TO BE DONE: Retype the following listing line for line, with no changes.

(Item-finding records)
-- START --
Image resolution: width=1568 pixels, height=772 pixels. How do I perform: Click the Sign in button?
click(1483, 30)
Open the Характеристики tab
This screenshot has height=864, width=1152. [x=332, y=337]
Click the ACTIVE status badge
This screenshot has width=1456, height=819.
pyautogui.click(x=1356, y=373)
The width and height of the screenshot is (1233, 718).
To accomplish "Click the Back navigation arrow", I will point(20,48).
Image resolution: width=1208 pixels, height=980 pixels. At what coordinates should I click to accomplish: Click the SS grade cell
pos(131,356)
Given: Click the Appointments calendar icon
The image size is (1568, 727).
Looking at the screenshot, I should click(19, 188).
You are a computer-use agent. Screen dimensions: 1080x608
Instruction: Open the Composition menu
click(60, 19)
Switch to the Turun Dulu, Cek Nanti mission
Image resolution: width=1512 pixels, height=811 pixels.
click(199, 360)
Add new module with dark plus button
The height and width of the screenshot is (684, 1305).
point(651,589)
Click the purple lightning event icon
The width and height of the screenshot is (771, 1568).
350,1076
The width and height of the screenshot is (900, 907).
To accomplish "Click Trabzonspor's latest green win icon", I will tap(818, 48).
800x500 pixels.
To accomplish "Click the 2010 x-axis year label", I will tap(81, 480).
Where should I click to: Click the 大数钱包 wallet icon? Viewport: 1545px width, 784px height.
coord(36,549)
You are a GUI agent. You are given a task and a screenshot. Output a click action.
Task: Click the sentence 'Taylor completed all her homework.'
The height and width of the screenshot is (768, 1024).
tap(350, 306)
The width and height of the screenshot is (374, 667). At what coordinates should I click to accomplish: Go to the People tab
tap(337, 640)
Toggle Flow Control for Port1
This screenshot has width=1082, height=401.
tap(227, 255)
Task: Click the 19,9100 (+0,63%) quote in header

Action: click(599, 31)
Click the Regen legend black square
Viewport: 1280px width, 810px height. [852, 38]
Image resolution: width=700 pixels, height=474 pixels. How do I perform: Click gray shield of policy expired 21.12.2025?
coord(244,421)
-- END --
REPLY:
Image resolution: width=1568 pixels, height=772 pixels. How do I perform: Click the Sign in button?
click(1483, 30)
Open the Характеристики tab
This screenshot has height=864, width=1152. [x=332, y=337]
Click the ACTIVE status badge
This screenshot has width=1456, height=819.
pyautogui.click(x=1356, y=373)
The width and height of the screenshot is (1233, 718).
To accomplish "Click the Back navigation arrow", I will point(20,48).
Image resolution: width=1208 pixels, height=980 pixels. At what coordinates should I click to accomplish: Click the SS grade cell
pos(131,356)
Given: Click the Appointments calendar icon
The image size is (1568, 727).
Looking at the screenshot, I should click(19, 188).
You are a computer-use agent. Screen dimensions: 1080x608
Instruction: Open the Composition menu
click(60, 19)
Switch to the Turun Dulu, Cek Nanti mission
Image resolution: width=1512 pixels, height=811 pixels.
click(199, 360)
Add new module with dark plus button
The height and width of the screenshot is (684, 1305).
point(651,589)
Click the purple lightning event icon
The width and height of the screenshot is (771, 1568).
350,1076
The width and height of the screenshot is (900, 907).
To accomplish "Click Trabzonspor's latest green win icon", I will tap(818, 48).
800x500 pixels.
To accomplish "Click the 2010 x-axis year label", I will tap(81, 480).
Where should I click to: Click the 大数钱包 wallet icon? Viewport: 1545px width, 784px height.
coord(36,549)
You are a GUI agent. You are given a task and a screenshot. Output a click action.
Task: Click the sentence 'Taylor completed all her homework.'
The height and width of the screenshot is (768, 1024).
tap(350, 306)
The width and height of the screenshot is (374, 667). At what coordinates should I click to accomplish: Go to the People tab
tap(337, 640)
Toggle Flow Control for Port1
This screenshot has width=1082, height=401.
tap(227, 255)
Task: Click the 19,9100 (+0,63%) quote in header

Action: click(599, 31)
Click the Regen legend black square
Viewport: 1280px width, 810px height. [852, 38]
Image resolution: width=700 pixels, height=474 pixels. How do I perform: Click gray shield of policy expired 21.12.2025?
coord(244,421)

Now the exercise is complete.